However, most of these recommendation techniques are not suitable for recommending literatures in digital libraries because they rely on either the explicit specification of users’ interests or the implicit derivation from users’ past browsing behavior or transactions. Such techniques require the identification of each user, which is usually not feasible in literature digital library because most literature digital libraries do not require users to identify themselves. Under such a circumstance, the task-focused approach is deemed more appropriate for the recommendation in literature digital libraries (Hwang, Hsiung & Yang 2003). The task-focused approach recommends articles that resemble the articles the user has selected. Figure 1 shows a snapshot of article selection in Elsevier SDOS. The set of selected articles is called a session in our subsequent discussion.

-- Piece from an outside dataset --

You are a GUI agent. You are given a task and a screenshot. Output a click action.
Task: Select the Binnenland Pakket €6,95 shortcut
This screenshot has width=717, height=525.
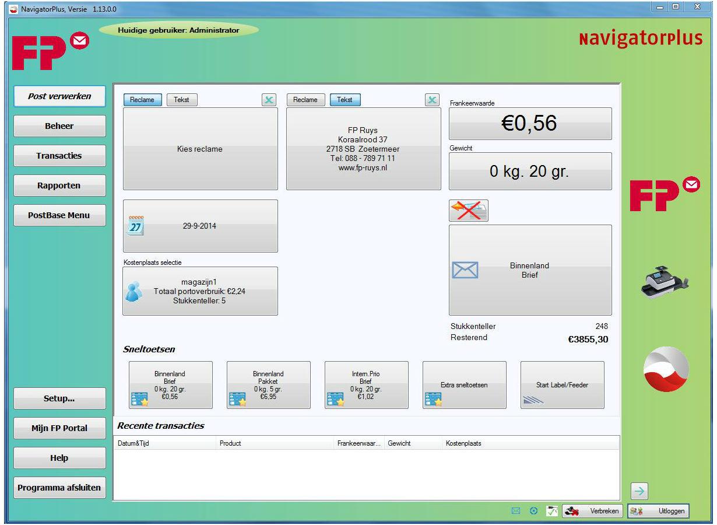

Figure 1: A snapshot of article selection in Elsevier SDOS literature digital library

The task-focused approach computes the similarities between articles and the session of a user and subsequently recommend articles of high similarities to the user. Previous work mainly use content or usage log in defining article similarities (Hwang & Chung 2004). With the emergence of P2P and Web 2.0, a precious source—human relationships—is becoming increasingly available. We reports our endeavors of incorporating human relationships into the recommendation techniques in literature digital libraries.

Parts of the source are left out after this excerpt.